• **Reading text**
Segment Open

I am a researcher developing new tools to address questions in microbiology. Even though microbes exist in all environments on earth, display immense diversity, and are important in many aspects of human lives, little is known about the genetic makeup and phenotypic responses of microbial communities to environmental conditions. Therefore, I am interested in applying techniques such as microfluidics, image analysis, DNA sequencing, and bioinformatics in order to investigate microbial diversity at genomic, transcriptomic, and phenotypic levels with single-cell resolution.
Currently, I am a Ph.D. candidate in the Quake lab at Stanford University, under joint supervision of Dr. Stephen Quake and Dr. Mark Horowitz. One of my main research projects involves developing a microfluidic-based metagenomic method to identify novel bacterial phylogenies. Another project studies cyanobacterial physiology at the single-cell level using a microfluidic cell culture setup. Before Stanford, I attended Caltech and received my B.S. in Electrical Engineering. Under the supervision of Dr. Yu-Chong Tai, my research focused on designing and fabricating MEMS (microelectromechanical system) check valves for various biomedical implants.

Segment Closed

• **Problems and tasks**
(a) Answer these questions from the researcher profile, one line each:
(i) Which two people jointly supervise the researcher's Ph.D. work at Stanford?
(ii) What does the MEMS abbreviation stand for?
(iii) Which techniques does the researcher want to apply to investigate microbial diversity?
(b) Rewrite the researcher profile's passage starting with "I am a researcher" and going on through "with single-cell resolution.", changing each occurrence of "microbial" to "bacterial".

• **Supplied information**

Segment Open

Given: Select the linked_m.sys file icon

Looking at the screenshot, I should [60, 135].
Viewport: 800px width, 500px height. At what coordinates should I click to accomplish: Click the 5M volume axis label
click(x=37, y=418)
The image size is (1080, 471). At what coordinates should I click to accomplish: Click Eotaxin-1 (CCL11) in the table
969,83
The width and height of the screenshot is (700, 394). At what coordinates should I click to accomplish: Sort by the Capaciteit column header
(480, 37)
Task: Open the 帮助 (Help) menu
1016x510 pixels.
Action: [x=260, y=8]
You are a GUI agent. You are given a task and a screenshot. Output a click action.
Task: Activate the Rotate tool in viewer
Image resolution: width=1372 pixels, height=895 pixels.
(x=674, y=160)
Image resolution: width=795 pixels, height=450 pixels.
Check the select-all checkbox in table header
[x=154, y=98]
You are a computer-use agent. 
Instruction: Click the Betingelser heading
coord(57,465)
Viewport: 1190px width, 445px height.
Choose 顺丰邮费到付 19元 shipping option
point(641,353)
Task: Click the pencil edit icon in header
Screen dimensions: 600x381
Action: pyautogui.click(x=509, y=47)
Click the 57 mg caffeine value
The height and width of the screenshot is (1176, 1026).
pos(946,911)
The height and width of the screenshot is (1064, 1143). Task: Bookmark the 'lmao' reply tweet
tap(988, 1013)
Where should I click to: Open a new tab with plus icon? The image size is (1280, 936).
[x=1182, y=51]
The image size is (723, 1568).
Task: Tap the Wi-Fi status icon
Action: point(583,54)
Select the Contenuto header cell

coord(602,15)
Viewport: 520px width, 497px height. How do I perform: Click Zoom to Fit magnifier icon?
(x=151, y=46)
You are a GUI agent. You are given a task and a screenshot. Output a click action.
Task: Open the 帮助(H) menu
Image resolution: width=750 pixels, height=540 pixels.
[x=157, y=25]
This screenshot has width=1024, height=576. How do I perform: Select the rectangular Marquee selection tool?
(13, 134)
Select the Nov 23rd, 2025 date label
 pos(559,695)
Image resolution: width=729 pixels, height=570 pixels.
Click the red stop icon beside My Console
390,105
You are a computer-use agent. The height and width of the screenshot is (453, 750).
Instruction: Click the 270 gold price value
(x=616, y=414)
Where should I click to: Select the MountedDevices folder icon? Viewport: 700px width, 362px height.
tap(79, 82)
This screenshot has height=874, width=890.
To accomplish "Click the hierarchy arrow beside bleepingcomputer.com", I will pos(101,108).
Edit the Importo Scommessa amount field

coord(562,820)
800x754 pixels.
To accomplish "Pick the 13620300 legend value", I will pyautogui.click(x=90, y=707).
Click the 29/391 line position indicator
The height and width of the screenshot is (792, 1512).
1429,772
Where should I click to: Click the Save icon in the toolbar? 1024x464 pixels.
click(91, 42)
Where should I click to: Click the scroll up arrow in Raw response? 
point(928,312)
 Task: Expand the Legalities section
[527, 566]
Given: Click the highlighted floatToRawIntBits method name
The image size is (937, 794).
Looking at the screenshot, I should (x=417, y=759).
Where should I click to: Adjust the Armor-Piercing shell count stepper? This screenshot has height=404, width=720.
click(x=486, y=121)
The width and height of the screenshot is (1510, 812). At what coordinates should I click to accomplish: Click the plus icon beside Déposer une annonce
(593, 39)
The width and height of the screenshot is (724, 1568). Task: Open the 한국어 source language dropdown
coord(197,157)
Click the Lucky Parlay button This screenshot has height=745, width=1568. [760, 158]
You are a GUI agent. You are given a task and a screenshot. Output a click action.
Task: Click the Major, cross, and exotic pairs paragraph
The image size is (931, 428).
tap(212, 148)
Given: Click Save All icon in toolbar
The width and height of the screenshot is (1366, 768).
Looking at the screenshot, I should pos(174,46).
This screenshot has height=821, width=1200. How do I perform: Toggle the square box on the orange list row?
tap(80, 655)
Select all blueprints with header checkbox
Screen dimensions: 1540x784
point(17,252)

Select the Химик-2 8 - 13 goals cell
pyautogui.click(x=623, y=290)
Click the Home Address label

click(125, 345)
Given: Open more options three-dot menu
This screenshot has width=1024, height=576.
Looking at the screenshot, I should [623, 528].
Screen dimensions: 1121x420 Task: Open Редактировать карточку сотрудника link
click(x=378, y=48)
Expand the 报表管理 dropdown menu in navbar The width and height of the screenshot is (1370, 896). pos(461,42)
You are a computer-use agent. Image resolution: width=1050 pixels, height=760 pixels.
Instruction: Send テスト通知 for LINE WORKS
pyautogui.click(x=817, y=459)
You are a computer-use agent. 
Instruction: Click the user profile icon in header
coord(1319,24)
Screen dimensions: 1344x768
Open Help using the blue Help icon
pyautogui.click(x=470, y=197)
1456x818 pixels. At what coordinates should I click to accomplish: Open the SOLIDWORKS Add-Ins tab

Segment Closed

• **Answers to each task**
(a)
(i) Dr. Stephen Quake and Dr. Mark Horowitz.
(ii) Microelectromechanical system.
(iii) Microfluidics, image analysis, DNA sequencing, and bioinformatics.

(b)
I am a researcher developing new tools to address questions in microbiology. Even though microbes exist in all environments on earth, display immense diversity, and are important in many aspects of human lives, little is known about the genetic makeup and phenotypic responses of bacterial communities to environmental conditions. Therefore, I am interested in applying techniques such as microfluidics, image analysis, DNA sequencing, and bioinformatics in order to investigate bacterial diversity at genomic, transcriptomic, and phenotypic levels with single-cell resolution.